Mais quand le prince héritier d’Arabie saoudite agite ses dollars et lance un appel au nom de la transition énergétique, on accourt sur place. Il s’agit du cauchemar devenu réalité d’une smart city dystopique nommée THE LINE, ainsi que du très convoité hydrogène vert et de taxis volants pilotés par IA. THE LINE est un gigantesque projet d’urbanisation et de construction d’une nouvelle ville futuriste qui, une fois achevée, s’étendra sur 170 km à l’intérieur des terres depuis la mer Rouge et accueillera jusqu’à 9 millions d’habitant.es sur 200 mètres de large et 500 mètres de haut. Présenté comme la première grande ville neutre en carbone, le projet de construction attire des entreprises et des investisseurs internationaux et veut montrer la voie à suivre pour les futures méthodes d’urbanisme. Smart, connectée, écologique. Tout à fait dans l’air du temps occidental. En outre, cette Smart City doit promouvoir l’hydrogène, une source d’énergie importante pour la transition énergétique.

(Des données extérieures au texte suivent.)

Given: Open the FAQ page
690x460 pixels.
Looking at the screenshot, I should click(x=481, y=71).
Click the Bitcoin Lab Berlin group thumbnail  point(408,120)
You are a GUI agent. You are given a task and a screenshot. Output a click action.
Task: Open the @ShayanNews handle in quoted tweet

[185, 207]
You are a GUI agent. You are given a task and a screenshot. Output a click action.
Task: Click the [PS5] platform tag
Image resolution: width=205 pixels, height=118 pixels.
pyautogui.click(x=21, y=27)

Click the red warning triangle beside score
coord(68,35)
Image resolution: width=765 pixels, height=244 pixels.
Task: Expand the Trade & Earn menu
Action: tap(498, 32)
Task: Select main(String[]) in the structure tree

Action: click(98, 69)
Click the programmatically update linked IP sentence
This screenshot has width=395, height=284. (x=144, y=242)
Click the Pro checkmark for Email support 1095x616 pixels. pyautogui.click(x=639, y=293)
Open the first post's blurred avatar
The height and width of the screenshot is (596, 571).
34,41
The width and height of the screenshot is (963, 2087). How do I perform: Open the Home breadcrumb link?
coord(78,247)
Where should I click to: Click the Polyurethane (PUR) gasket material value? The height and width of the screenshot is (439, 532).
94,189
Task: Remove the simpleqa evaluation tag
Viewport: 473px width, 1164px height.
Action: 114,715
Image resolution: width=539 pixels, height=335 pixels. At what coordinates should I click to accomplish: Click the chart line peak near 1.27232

Plusieurs grandes entreprises européennes ont déjà décroché des contrats de grande envergure pour THE LINE, dont ThyssenKrupp, Volocopter, Bauer AG, Veolia, Siemens Energy, Keller Grundbau GmbH, Kühne+Nagel, Trewi, Navia ou FCC. Avec un contrat de 240 millions tout de même, Bauer AG est responsable de la réalisation des forages en profondeur. Avec une telle somme, il est facile de faire abstraction du fait que la plupart des travailleurs migrant.es sont brutalement exploités sur le chantier. Afin de mettre en œuvre ce projet, le gouvernement saoudien a également déplacé de force des milliers d’indigènes Howeitat qui y vivent depuis des siècles. Quiconque résiste est arrêté, torturé ou assassiné. La transition énergétique à son meilleur. Même les innovations technologiques tant vantées ne sont plus aussi enchanteresses si l’on considère qu’elles mettent en œuvre des systèmes de surveillance numérique pour identifier les dissidents politiques et permettre un contrôle social étendu. Dans le même temps, des quantités absurdes de ressources sont utilisées pour réaliser cette folie et il faut supposer que le monstre de la ville intelligente de 170 km de long entravera massivement les mouvements migratoires habituels du monde animal et déséquilibrera la flore et la faune locales.
Au final, TINE LINE est une catastrophe écologique totale et une tragédie humaine à tous les niveaux. Le seul point positif est peut-être que les mensonges de la transition énergétique se dévoilent d’eux-mêmes avec des exemples comme celui-là. En fin de compte, il ne s’agit rien de moins que du remodelage de l’exploitation industrielle et technologique afin de servir la dynamique constante de croissance économique et de maximisation des profits. Feu et flammes pour tous ceux qui y participent et l’enrichissent !
C’est pourquoi, dans la nuit du 12 juillet, nous avons incendié les câbles hydrauliques d’une grue de forage Bauer sur un chantier de construction de la Köpenickerstrasse, dans le quartier de Mitte à Berlin.